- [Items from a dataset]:
--- --- ---

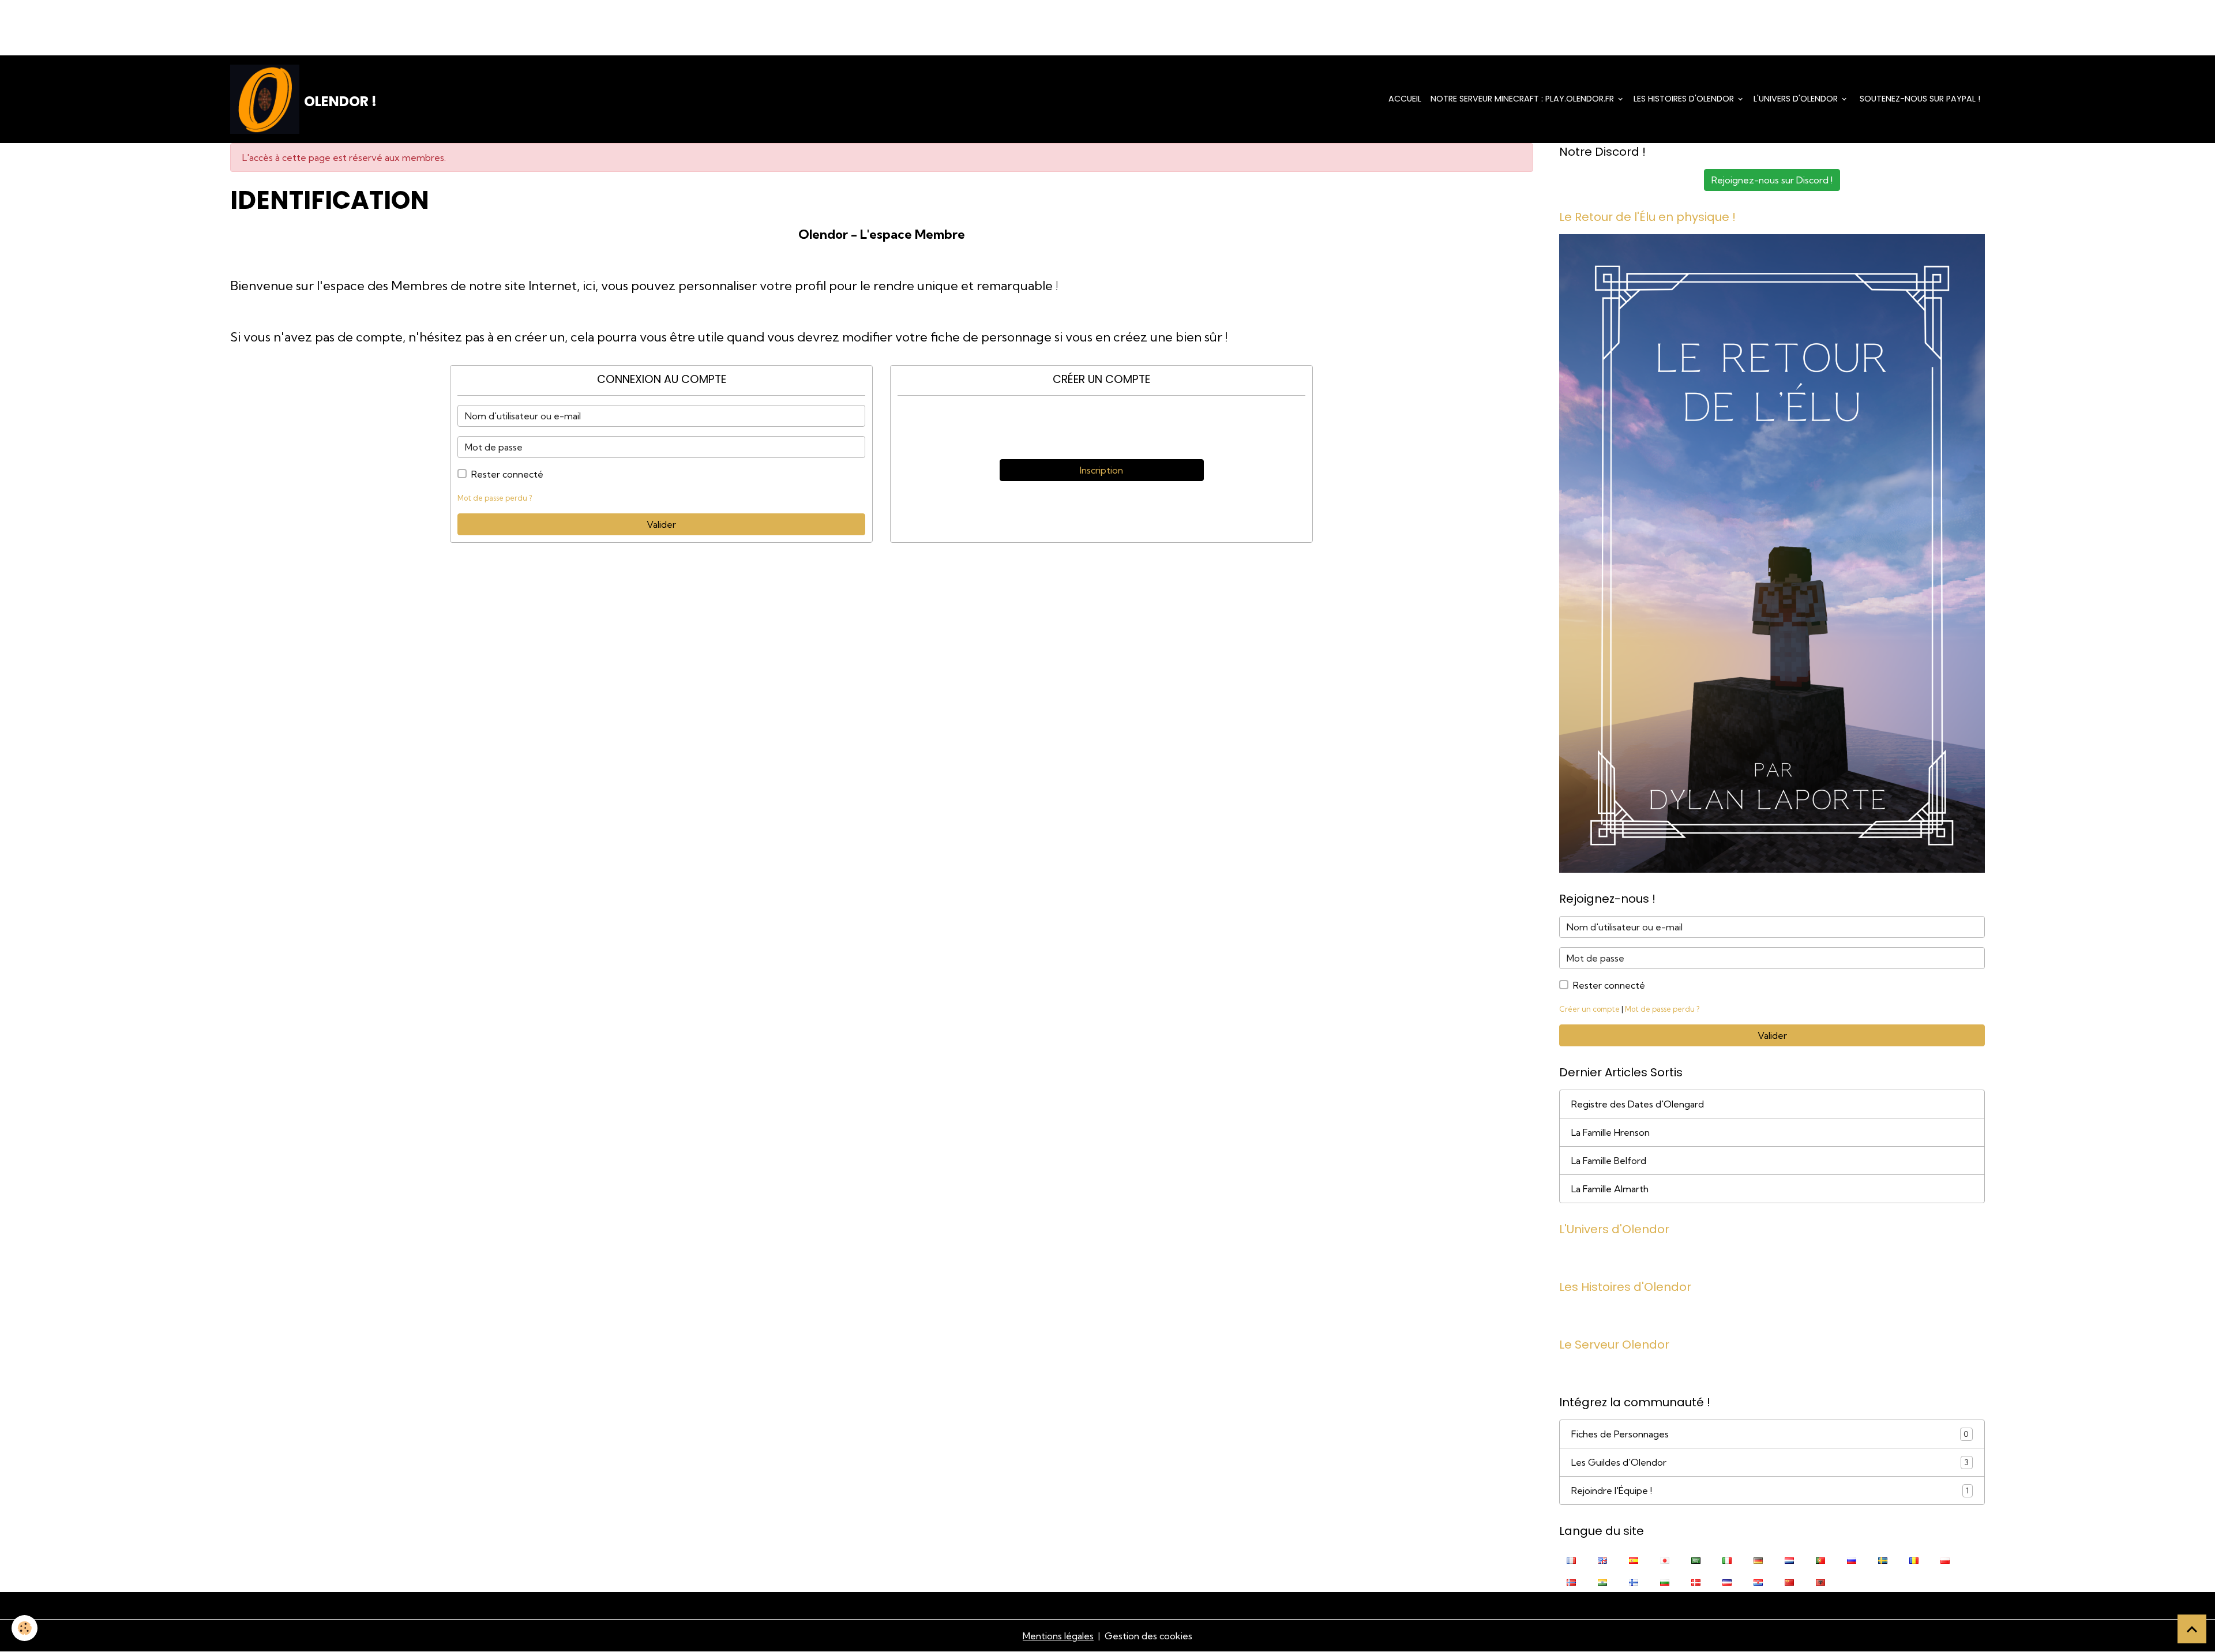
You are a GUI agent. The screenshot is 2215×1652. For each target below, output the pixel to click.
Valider (661, 524)
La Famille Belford (1608, 1160)
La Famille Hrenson (1610, 1132)
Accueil (1404, 98)
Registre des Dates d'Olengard (1637, 1104)
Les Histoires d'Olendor (1685, 98)
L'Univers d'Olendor (1797, 98)
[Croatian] (1758, 1581)
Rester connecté (507, 474)
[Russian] (1851, 1559)
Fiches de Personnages (1770, 1434)
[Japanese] (1665, 1559)
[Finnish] (1633, 1581)
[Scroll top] (2192, 1629)
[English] (1602, 1559)
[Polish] (1945, 1559)
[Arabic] (1696, 1559)
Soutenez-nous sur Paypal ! (1918, 98)
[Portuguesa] (1820, 1559)
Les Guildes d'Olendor (1770, 1462)
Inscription (1101, 470)
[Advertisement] (210, 26)
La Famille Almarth (1610, 1189)
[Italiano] (1727, 1559)
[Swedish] (1883, 1559)
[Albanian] (1820, 1581)
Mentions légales (1058, 1636)
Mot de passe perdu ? (494, 497)
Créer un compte (1589, 1008)
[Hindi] (1602, 1581)
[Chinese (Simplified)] (1789, 1581)
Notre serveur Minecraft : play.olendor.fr (1523, 98)
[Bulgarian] (1665, 1581)
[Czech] (1727, 1581)
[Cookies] (24, 1628)
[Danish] (1696, 1581)
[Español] (1633, 1559)
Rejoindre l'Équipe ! (1770, 1490)
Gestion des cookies (1148, 1636)
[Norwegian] (1571, 1581)
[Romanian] (1914, 1559)
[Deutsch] (1758, 1559)
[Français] (1571, 1559)
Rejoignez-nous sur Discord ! (1772, 180)
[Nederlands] (1789, 1559)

--- --- ---

- [YOUR GOAL]: Reproduce, word for word, every line from the start of the records down to and including the line with "[Finnish] (1633, 1581)"; skip the pictures.

- [OUTPUT OF THE TASK]:
You are a GUI agent. The screenshot is 2215×1652. For each target below, output the pixel to click.
Valider (661, 524)
La Famille Belford (1608, 1160)
La Famille Hrenson (1610, 1132)
Accueil (1404, 98)
Registre des Dates d'Olengard (1637, 1104)
Les Histoires d'Olendor (1685, 98)
L'Univers d'Olendor (1797, 98)
[Croatian] (1758, 1581)
Rester connecté (507, 474)
[Russian] (1851, 1559)
Fiches de Personnages (1770, 1434)
[Japanese] (1665, 1559)
[Finnish] (1633, 1581)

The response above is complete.